Настороженность наша пополнилась тревогой. Ведь мы все ждали — каждый свою — любовь. Она мерещилась нам всюду, всегда, во всем. Мир представлялся нам пропитанным любовью, ее было так много и она была настолько жива и прекрасна, что даже вот эта страшная война не могла ее истребить; наоборот, может, именно война обнаружила для нас, что любовь — сила великая, неистребимая и всевластная. И еще нам казалось, что не только каждый из нас ждет любви, а — вообще, пришло ее время для всех назло войне. Нам чувствовалось, что человечество всегда молодо, как сейчас молоды мы. Ни голод, ни холод, ни сознание смертельной опасности, висящей над миром, над Родиной, над каждым из нас, не могли, — разве что ненадолго, — раздавить, искромсать или хотя бы приглушить неистребимую уверенность в обязательности любовного счастья для всех и для каждого.
Мы и боялись пришествия любви, потому что не мыслили ее будничной, незначительной, а — невероятной; мы и ждали ее…
Так вот, мы ждали и хотели живой любви, которая и есть настоящая, от которой и происходит жизнь. Мы были чисты в помыслах, но в желаниях, оформившихся и резких, мужала греховность, желанная и неотторжимая, самих нас и радующая, и пугающая… Мы уже с искренней усмешкой, если не с презрением, вспоминали свои юношеские влюбленности, не предполагая, конечно, что, как говорится, по истечении срока влюбленности эти сильно возрастут в значении по сравнению с первыми телесными притязаниями…
В тот вечер мы угадали, что теряем нашу тетю Лиду, что она уходит от нас и уже не вернется. Ведь мы, оторванные от дома, привыкли к ней и не представляли, как это мы будем жить без ее прежних забот о нас.

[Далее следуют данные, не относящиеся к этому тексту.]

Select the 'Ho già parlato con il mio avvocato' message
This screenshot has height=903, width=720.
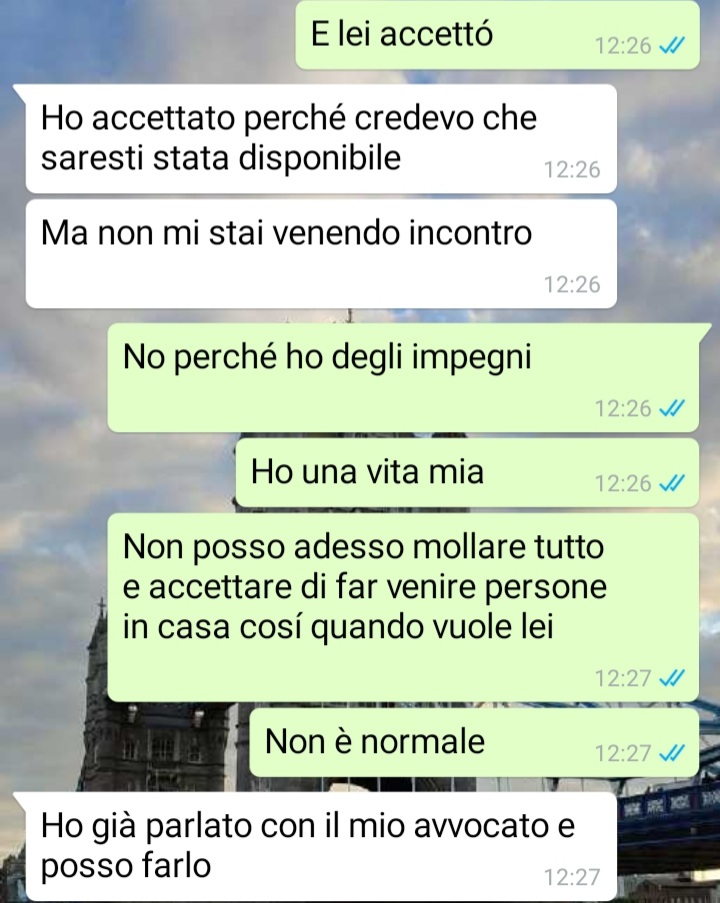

Если в чем и заключалась воспитательная работа тети Лиды, так в том, что она самым строжайшим образом следила, чтобы мы экономно расходовали зарплату и особенно продовольственные карточки. В этом она была сурова и даже груба, но лишь благодаря ей мы научились растягивать продовольственные карточки на целый месяц. И еще тетя Лида с непонятным для нас неистовством добивалась, чтобы мы остерегались девчат, не только не приглашали их в гости, но чтоб и разговаривали с ними редко и поменьше.
— Кончится война, — внушала нам тетя Лида, — оглядитесь, приглядитесь и по-хорошему, по-человечески выберите, которая по душе. А то сейчас девки дурные. Знают, что после войны им туго придется, вот и торопятся…
Значит, теряли мы тетю Лиду. Уходила она туда, куда нас до сих пор сама не пускала.
Место, где мы жили, именовалось Промплощадкой. Находилась она на окраине города, выстроенного перед войной. Барак наш стоял прямо у дороги.
Город был необычен — какой-то гибрид без плана разбросанных улиц с нефтепромыслом и бумкомбинатом. Буровые вышки и нефтяные насосы-качалки попадались чуть ли не среди жилых зданий.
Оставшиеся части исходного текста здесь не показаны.